A recent paper by W.K. Kellogg Biological Station scientists and others suggests that the best time to transition to no-till farming practices may have been decades ago. The second-best time may be now. The study’s results speak to the importance of long-term agricultural and ecological research.
KBS postdoctoral researcher Sarah Cusser is the lead author on the paper, “Long-term research avoids spurious and misleading trends in sustainability attributes of no-till.” KBS faculty Nick Haddad and G. Philip Robertson, among others, contributed.
The study, published in Global Change Biology, used data from annual cropping plots at a KBS Long-term Ecological Research program site to look at how employing continuous no-till versus conventional agriculture practices affect profitability and ecological health over a span of nearly 30 years.
They found that continuous no-till management eventually resulted in increased values in yield and soil water availability, and that surveys of 10 years or less often returned conflicting results that were not representative of the longer-term benefits. Positive effects were most pronounced after the 15-year mark. Financial losses were present in the early years of the study, though after some 13 years, those losses had been recouped.
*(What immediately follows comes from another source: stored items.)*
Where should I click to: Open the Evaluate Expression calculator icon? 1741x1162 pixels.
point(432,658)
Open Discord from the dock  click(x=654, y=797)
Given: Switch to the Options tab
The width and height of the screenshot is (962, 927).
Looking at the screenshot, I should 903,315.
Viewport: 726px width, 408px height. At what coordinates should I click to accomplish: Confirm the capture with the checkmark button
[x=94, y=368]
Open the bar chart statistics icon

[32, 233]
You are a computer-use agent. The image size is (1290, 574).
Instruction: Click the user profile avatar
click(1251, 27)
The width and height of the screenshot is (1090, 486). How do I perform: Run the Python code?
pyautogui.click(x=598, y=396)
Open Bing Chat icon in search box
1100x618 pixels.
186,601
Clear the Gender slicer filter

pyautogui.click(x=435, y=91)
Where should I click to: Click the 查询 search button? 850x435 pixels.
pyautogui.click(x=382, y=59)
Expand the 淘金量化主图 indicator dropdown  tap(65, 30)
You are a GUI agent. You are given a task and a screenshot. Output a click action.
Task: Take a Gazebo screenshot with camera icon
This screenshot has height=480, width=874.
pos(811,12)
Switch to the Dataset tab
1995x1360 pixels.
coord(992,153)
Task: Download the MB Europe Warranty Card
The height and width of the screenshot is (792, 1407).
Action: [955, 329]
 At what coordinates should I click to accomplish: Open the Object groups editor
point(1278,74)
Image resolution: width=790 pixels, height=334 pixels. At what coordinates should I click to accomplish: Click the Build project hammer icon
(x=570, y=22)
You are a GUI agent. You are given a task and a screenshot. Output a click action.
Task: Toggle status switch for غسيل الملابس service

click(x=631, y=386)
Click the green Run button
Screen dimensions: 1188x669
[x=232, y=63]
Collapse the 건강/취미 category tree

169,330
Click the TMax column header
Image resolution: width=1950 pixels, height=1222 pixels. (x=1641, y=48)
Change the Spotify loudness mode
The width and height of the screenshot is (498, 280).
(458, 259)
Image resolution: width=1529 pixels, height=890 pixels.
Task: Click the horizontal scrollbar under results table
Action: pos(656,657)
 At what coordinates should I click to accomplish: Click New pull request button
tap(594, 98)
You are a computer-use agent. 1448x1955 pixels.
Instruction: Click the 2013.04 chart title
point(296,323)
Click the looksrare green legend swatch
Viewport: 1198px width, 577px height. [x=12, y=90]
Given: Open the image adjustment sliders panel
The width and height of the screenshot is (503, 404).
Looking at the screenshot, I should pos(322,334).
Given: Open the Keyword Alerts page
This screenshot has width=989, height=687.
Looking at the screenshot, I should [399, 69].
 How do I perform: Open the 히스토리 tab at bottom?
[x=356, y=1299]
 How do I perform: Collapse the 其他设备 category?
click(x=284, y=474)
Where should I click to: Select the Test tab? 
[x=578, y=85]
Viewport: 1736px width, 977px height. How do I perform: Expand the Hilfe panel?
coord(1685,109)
“Our economic analysis was conservative,” says Haddad. “Farmers will adopt innovative practices that reduce cost of conversion to no-till, and benefits will accrue even sooner than we show.”
Cusser and her colleagues found that the study results were “…consistent with recommendations to support the long-term adoption of continuous no-till management despite initial losses.”
Haddad adds, “The consistent rise in yield in no-till relative to conventional agriculture is stunning. The trend is up through the entire three decade study. It has not yet leveled off.”